In der Montage sind Frauen stärker vertreten als im Ton oder in der Kameraführung. Wie erklären Sie sich das?

Als Cutter:in hat man regelmässige Arbeitszeiten, die sich mit dem Familienleben vereinbaren lassen. Als meine Kinder klein waren, wohnten wir hier im Haus (sie zeigt zur Decke ihres Büros im Erdgeschoss), und da kein enormer Zeitdruck bestand, konnte ich sie mit in den Schneideraum nehmen, wenn sie krank waren. Seit dem Aufkommen digitaler Schnittplätze interessieren sich mehr Männer für die Montage, doch zu Zeiten der Filmrollen sahen die Schnittplätze aus wie grosse Nähmaschinen!

 

Können Sie uns etwas über Ihre Arbeitsweise verraten?

Ich arbeite viel mit Post-its, das hilft mir, den Überblick zu behalten. Bei «Garçonnières», für den Céline Pernet Dutzende von Interviews geführt hatte, waren alle vier Wände mit Zetteln vollgeklebt. Das gibt mir Orientierung und Struktur. Zudem fülle ich bei jedem Film während der Sichtung des Rohmaterials ein oder zwei Hefte mit Notizen zu jeder Sequenz. Fünf Jahre später verstehe ich zwar meine eigenen Notizen nicht mehr, doch während der Arbeit weiss ich genau, wo ich welche Information finde.

 

Schauen Sie sich Filme, die Sie geschnitten haben, später wieder an?

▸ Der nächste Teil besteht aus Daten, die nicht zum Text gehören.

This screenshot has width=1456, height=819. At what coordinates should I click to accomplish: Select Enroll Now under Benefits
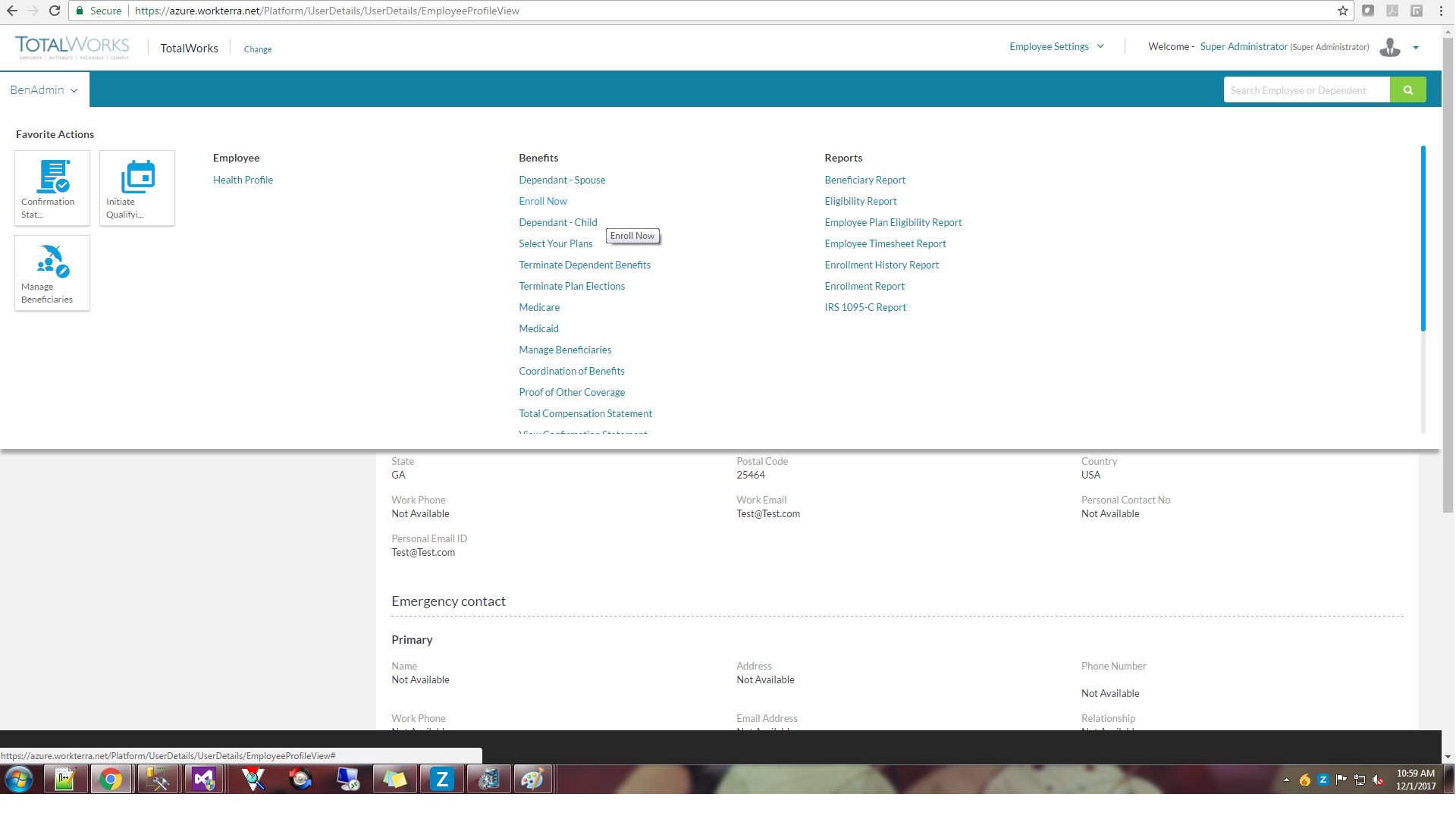(543, 201)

Zuweilen ja, auch wenn ich immer Details finde, die ich korrigieren möchte, und da habe Lust, meine Notizen herauszusuchen! Zugleich ist es faszinierend zu sehen, wie von der Grobarbeit bis zum letzten Skalpellschnitt ein fertiges Werk entstanden ist, wo alles seinen Platz hat. 

 

Originaltext Französisch

 

Biographie

Karine Sudan wurde 1969 in Lausanne geboren, wuchs in Gruyères auf und studierte von 1989 bis 1994 an der ECAL. Seither ist sie vorwiegend als Cutterin tätig und erhielt 2013 den Spezialpreis der Schweizer Filmakademie für «Hiver nomade» von Manuel von Stürler. Sie hat «Les dames» (2018) von Stéphanie Chuat und Véronique Reymond montiert und «Fragments du paradis» (2015) von Stéphane Goël; für Jean-Stéphane Bron entstand neben «La bonne conduite» (1999) «L'expérience Blocher» (2013), «Mais im Bundeshuus» (2003) und «Mon frère se marie» (2006), dessen Drehbuch sie mitverfasst hat. Auch mit Fernand Melgar und Nicolas Wadimoff hat Karine Sudan regelmässig gearbeitet.